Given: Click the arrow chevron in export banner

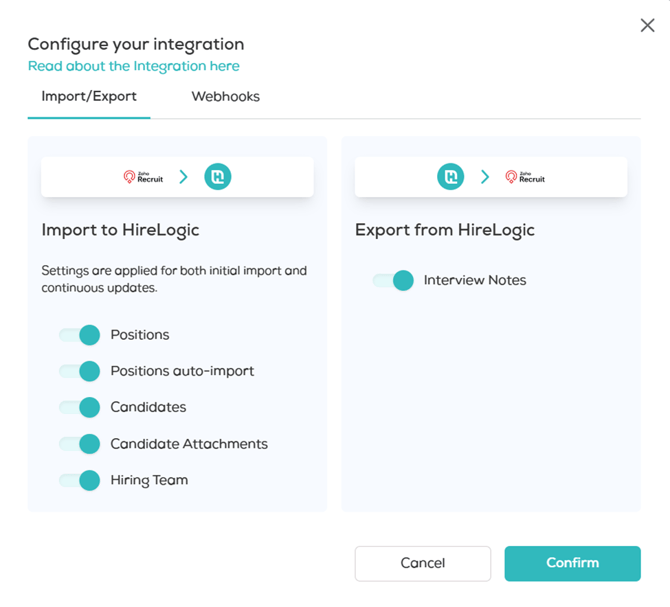Looking at the screenshot, I should click(x=485, y=177).
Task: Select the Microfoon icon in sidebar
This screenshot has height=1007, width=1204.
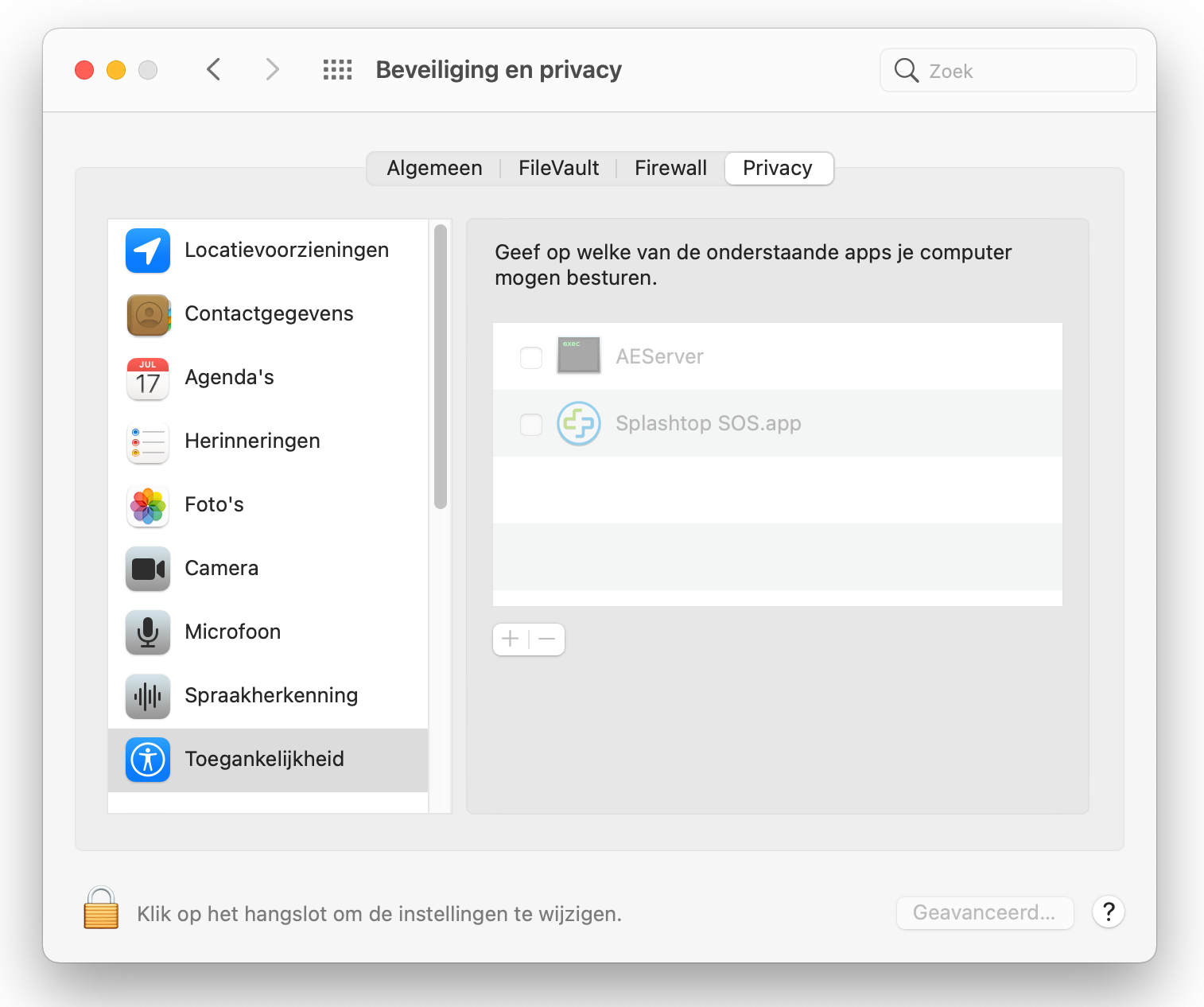Action: 148,632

- - - -

> Problem statement: Your copy should hold only the lines from the one containing "Task: Select the Microfoon icon in sidebar" through the last line of the listing, both included, retyped exactly and free of pictures.

> Solution to this problem:
Task: Select the Microfoon icon in sidebar
This screenshot has height=1007, width=1204.
Action: 148,632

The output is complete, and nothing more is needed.